Working data
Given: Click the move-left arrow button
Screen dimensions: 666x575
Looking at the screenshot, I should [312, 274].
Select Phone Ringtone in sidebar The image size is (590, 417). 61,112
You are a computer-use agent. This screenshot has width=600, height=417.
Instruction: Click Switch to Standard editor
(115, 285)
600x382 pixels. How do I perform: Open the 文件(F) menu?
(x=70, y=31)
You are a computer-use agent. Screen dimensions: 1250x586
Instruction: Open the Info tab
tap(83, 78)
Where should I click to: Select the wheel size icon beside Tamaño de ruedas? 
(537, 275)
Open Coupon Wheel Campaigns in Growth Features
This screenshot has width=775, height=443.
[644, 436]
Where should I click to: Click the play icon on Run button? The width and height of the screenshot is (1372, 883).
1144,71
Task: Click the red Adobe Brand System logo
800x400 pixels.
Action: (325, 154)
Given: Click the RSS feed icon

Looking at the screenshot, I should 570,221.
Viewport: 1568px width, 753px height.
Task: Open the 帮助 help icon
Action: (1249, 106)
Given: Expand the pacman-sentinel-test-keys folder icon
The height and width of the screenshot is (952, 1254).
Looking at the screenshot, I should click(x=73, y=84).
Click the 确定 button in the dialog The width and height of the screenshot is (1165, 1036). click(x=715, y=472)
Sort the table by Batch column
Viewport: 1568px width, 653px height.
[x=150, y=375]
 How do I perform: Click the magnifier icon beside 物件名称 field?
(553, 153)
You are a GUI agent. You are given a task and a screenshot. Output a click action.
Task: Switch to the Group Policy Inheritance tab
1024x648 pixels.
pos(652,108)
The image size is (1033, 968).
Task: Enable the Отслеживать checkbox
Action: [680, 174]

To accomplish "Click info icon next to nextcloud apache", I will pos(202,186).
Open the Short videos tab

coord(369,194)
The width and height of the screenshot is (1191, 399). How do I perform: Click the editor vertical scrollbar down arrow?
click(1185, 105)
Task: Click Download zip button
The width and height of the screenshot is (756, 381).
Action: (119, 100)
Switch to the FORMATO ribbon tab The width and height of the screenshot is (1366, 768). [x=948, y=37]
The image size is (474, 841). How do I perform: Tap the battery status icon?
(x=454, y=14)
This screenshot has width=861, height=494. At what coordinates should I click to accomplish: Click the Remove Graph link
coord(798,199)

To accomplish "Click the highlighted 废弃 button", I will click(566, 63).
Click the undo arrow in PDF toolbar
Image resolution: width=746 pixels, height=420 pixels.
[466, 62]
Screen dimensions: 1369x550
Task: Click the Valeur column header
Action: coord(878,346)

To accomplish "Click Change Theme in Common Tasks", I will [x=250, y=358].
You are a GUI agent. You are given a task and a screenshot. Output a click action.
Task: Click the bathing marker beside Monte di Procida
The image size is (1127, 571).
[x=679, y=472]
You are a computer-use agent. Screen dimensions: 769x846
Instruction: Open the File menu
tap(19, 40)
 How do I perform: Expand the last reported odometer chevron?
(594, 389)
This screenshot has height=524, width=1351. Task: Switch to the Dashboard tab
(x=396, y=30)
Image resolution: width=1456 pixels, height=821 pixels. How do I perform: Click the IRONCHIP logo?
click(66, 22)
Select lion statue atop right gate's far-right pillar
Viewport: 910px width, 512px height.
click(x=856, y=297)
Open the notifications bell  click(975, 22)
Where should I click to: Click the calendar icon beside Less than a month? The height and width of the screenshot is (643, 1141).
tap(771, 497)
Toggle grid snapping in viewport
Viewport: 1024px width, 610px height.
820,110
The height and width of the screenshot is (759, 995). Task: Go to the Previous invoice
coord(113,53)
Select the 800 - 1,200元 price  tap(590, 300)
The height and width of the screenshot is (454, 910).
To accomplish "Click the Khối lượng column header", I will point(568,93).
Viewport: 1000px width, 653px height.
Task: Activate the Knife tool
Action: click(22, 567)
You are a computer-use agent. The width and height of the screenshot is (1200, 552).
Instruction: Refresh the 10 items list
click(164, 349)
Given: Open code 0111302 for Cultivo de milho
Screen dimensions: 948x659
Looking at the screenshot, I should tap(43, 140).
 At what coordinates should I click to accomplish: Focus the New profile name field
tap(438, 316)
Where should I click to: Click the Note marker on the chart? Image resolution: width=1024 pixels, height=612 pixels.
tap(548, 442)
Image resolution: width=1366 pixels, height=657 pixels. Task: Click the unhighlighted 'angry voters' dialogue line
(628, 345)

Work to be completed
List all lines from the entries that include the word "computer".

Answer to this exercise
You are a computer-use agent. This screenshot has width=600, height=417.
You are a computer-use agent. Screen dimensions: 1250x586
You are a computer-use agent. Screen dimensions: 769x846
You are a computer-use agent. The width and height of the screenshot is (1200, 552).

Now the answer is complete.